Updates on Kuenneth

Some pictures of graph products.
If f(x1,...xn) represents the graph algebraically, lets call r(G,x)= f_G(x,x,...x) the de Rham polynomial. We have the identity q(G,-1)=p(G,-1) of Euler-Poincare and the multiplicativity r(G_1,x) r(H_1,x) = r(GxH,x) in general. Kuenneth establishes p(G,x) p(H,x) = p(G x H,x) for the Poincare polynomial.
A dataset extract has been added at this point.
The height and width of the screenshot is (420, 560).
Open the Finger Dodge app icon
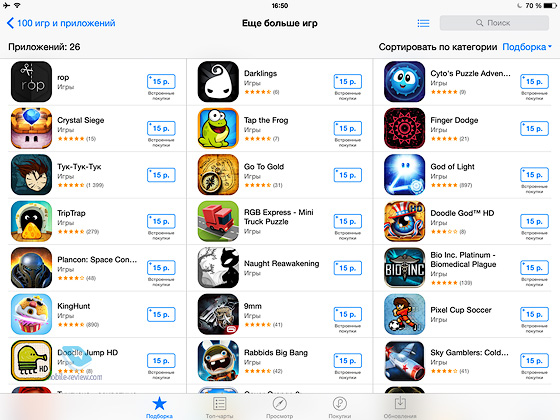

Let q(G,x) be the Euler polynomial, then all three polynomials can be used to access the Euler characteristic:
q(G,-1) = q_dR (G,-1) = p(G,-1)
While the Euler (clique) polynomial is not multiplicative, both the Poincare and the de Rham polynomials are multiplicative for the Cartesian product of two arbitrary finite simple graphs G and H.
Is there a relation between the maximal and minimal nonzero eigenvalues of the Laplacian of G and G₁? Here are some experiments with random graphs with 8 vertices: In the left picture the horizontal axes is the maximal eigenvalue of G the vertical axes the maximal eigenvalue of G₁. In the right picture the same for the minimal nonzero eigenvalue.
Saw the paper Categorifying the magnitude of a graph by searching for "simplicial Kuenneth". It seems unrelated. It is a bigraded homology theory for graphs which has the magnitude as its graded Euler characteristic.
Some other unrelated products: An other product, by Godsil and the Zig Zag product defined for regular graphs. More.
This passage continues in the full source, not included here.